Posted: October 1, 2012 by Daniel Simpson (PG Cooper) in PG Cooper's Movie Reviews

Release date: September 14th, 2012 (limited)

Running time: 2 hours and 17 minutes

Written by: Paul Thomas Anderson

Directed by: Paul Thomas Anderson

Starring: Joaquin Phoenix, Philip Seymour Hoffman, and Amy Adams

Last summer I got my first taste of filmmaker Paul Thomas Anderson when I rented There Will Be Blood. Like most people, I was blown away. After that, I began going through Anderson’s filmography and have now seen all of his films. I’ve loved most of Anderson’s films and Magnolia is one of my top ten favourite films. It would be safe to say I view Paul Thomas Anderson as one of the best filmmakers working today. This, in addition to a great cast and great marketing, led to my highly anticipating his most recent film; The Master. I’d hoped Anderson would deliver another bold, challenging, and ambitious film. I’m happy to say Anderson didn’t disappoint.

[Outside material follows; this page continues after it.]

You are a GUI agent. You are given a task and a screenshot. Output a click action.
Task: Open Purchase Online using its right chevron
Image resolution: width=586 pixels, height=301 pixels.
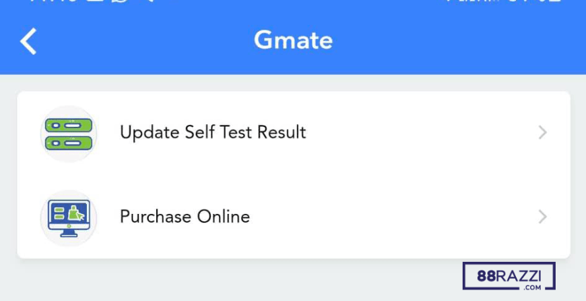[x=543, y=217]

The Master follows Freddie Quell (Joaquin Phoenix), a World War Two veteran who finds himself disillusioned and with post-traumatic stress disorder following the war. For a few years he drifts through life, unable to hold a job or home. In 1950, after stumbling about in a drunken rage, Quell stumbles across a strange religion/cult beginning its formation called “The Cause”. “The Cause” is run by Lancaster Dodd (Philip Seymour Hoffman), a man who claims of many talents including psychology, writing, and medicine. Dodd is intrigued by Quell and offers to help him, claiming that “The Cause” will provide Quell with a path. Quell accepts and soon finds himself fully swallowed by “The Cause”.

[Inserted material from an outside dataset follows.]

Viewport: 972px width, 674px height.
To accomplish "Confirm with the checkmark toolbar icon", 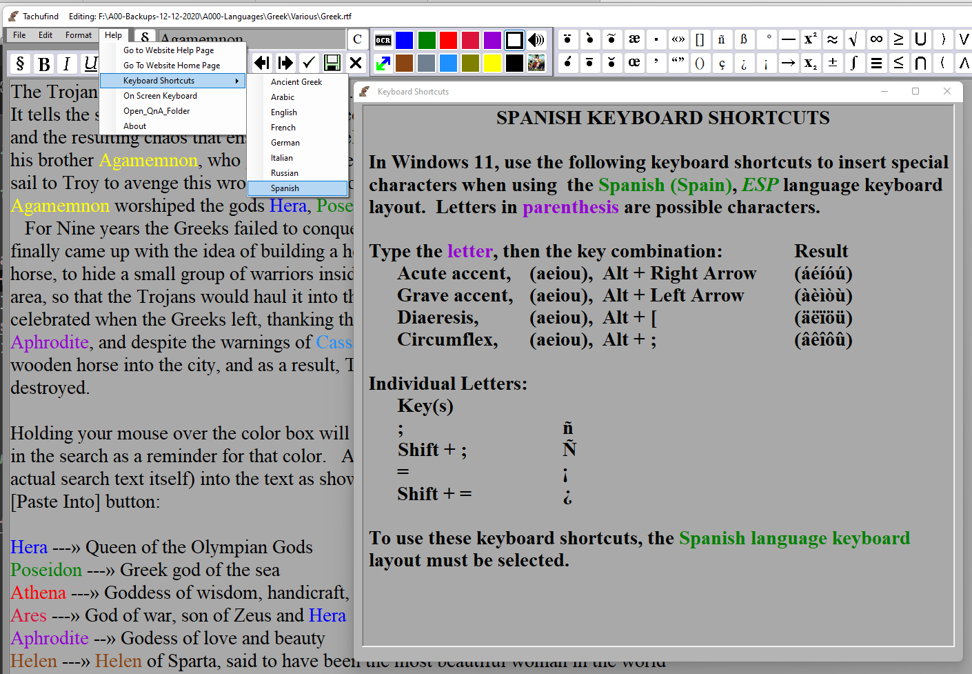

The Master has a reputation as “that Scientology movie” amongst people, but that isn’t a very accurate description. First and foremost, the film is a character study focusing on Freddie Quell. Quell is a fascinating character, a being motivated purely by his base desires. The man has no filter; he’s constantly thinking about sex and acting on said urges, he’s prone to violent outbursts and to top it all off the Quell is a huge alcoholic. Though for all his negative qualities, Quell does seem to have a genuine human core and several layers of emotion are revealed as the movie progresses. As such, you feel sympathy for the man, but he’s also frightening since you’re never sure when he’s going to fly off the handle. Joaquin Phoenix fully immerses himself in the role and delivers a brilliant performance. Everything from Phoenix’s voice to his movements is interesting and he really brings this character to life. Freddie Quell could have easily become irritating or even worse cartoonish, but Phoenix is so good in the role that the character is completely believable.

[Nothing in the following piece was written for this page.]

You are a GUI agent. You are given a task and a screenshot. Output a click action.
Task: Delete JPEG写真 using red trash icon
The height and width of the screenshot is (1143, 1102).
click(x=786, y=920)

Playing opposite Phoenix is Philip Seymour Hoffman as Lancaster Dodd. Dodd is also a very interesting character. Where Quell is someone who is all about acting on desire, Dodd is someone who suppresses his base desires. Both feel like they’re two sides of the same coin. This is made even more apparent in any scene where someone questions Dodd about “The Cause”. Dodd quickly loses his cool demeanour and reveals levels of hostility and rage beneath. Hoffman gives an incredible performance. He is very charismatic and brings an air of intelligence the part requires. He feels like a man in control, one who commands power. It’s easy to believe how a character like this would gain so many followers.

Phoenix and Hoffman play off each other insanely well. Some of the film’s best scenes are the ones where Dodd is testing Quell. An early scene where Dodd vigorously questions Quell is especially impressive and one of the best scenes I’ve seen in any film all year. Watching the relationship between the two men change over time is really interesting to watch as is the way the two compare and contrast. Both men have mysterious motives and I wondered throughout what their end games were and in many ways they feel like they come together to form one entity. This is done through the performances, the script, and the way Paul Thomas Anderson chooses to shoot them.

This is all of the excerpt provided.